Confused teaching is “never excusable,” writes Chaput, the redoubtable former archbishop of Philadelphia, and the transmission of Christian truth “demands clarity and consistency.”
Deliberate or persistent ambiguity, on the contrary, “is not of God,” he adds, and it “inevitably results in damage to individual souls and to our common Church life.”
The archbishop’s essay, published in First Things under the title “The Cost of ‘Making a Mess,’” followed on the announcement that the Vatican had reversed its position on the blessing of gay couples, something the Church has never allowed in its 2000-year history.
This decision has resulted in massive confusion among the faithful, who cannot understand that “God cannot bless sin,” as a 2021 Vatican text affirmed, and yet suddenly he can bless homosexual couples, whose very identity is based on their sinful behavior.

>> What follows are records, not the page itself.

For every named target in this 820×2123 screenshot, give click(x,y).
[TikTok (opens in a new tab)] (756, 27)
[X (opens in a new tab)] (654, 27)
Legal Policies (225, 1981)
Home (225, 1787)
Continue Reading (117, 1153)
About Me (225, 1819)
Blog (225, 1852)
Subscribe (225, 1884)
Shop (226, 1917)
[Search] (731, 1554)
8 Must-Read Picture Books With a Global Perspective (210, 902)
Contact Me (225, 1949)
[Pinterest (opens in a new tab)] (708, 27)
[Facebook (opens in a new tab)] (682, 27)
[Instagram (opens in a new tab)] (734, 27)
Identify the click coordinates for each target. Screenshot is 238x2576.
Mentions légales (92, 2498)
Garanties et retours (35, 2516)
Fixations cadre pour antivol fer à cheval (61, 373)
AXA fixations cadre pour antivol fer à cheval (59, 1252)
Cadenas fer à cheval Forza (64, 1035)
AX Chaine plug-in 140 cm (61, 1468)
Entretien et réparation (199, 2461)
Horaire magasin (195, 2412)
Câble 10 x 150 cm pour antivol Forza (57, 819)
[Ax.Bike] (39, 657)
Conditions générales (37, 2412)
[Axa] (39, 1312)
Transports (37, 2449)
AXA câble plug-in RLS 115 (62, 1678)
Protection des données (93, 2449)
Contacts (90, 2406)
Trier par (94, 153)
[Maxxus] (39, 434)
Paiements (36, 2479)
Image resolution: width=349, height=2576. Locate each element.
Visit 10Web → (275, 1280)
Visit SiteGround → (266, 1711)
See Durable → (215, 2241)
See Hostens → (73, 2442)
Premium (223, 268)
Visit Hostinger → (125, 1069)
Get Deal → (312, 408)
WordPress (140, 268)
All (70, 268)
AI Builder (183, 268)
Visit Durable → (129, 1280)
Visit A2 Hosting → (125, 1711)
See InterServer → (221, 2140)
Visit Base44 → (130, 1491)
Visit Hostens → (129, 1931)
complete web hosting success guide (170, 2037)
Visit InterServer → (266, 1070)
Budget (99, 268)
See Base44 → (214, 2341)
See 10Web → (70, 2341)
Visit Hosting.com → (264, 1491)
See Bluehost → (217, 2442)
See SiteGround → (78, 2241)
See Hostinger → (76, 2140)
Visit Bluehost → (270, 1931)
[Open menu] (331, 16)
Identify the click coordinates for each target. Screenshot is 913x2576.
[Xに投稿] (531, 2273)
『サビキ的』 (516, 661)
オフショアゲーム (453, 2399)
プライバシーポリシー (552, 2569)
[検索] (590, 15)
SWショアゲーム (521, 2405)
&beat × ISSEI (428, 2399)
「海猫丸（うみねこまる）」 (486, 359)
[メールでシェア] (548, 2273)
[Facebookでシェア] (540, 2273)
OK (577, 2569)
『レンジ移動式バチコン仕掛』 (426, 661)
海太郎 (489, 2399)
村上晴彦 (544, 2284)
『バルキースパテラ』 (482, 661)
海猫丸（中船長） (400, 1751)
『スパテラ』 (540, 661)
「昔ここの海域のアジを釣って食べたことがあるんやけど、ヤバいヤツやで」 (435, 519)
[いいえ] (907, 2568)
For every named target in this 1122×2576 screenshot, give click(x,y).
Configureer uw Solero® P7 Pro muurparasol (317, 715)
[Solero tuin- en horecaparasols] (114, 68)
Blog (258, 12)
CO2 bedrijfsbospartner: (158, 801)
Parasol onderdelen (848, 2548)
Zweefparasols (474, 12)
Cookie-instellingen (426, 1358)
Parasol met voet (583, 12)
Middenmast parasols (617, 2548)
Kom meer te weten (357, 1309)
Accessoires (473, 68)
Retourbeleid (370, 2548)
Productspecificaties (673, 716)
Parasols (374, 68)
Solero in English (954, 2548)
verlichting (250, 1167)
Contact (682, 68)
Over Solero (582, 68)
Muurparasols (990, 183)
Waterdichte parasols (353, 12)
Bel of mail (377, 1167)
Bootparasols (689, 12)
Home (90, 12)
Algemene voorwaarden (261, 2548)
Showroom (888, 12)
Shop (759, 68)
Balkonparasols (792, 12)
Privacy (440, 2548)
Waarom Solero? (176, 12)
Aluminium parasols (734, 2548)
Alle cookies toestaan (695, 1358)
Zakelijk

The Vatican’s latest document “is a doubleminded exercise in simultaneously affirming and undercutting Catholic teaching on the nature of blessings and their application to ‘irregular’ relationships,” Archbishop Chaput notes.
“Whether the hearer is delighted or angered by the latest Vatican text, the practical fallout is a wave of confusion in the bloodstream of the Church at Christmas — a season meant for joy, but now tangled up with frustration, doubt, and conflict,” he writes.
To add insult to injury, the pope attributes pushback against the document to fearfully “sticking to rules,” rather than a genuine concern for the eternal good of the faithful.
As Chaput notes, complaints about rigid ideological positions are now “the Holy See’s default response to any reasoned reservations about, or honest criticism of, its actions.”
Moreover, the pope’s ongoing criticism of American Catholics in particular “has too often been unjust and uninformed,” the archbishop observes.
In the end, “pastoral leaders are accountable for their words and their actions,” and as St. Paul said so long ago, “God is not the author of confusion but of peace,” Chaput concludes.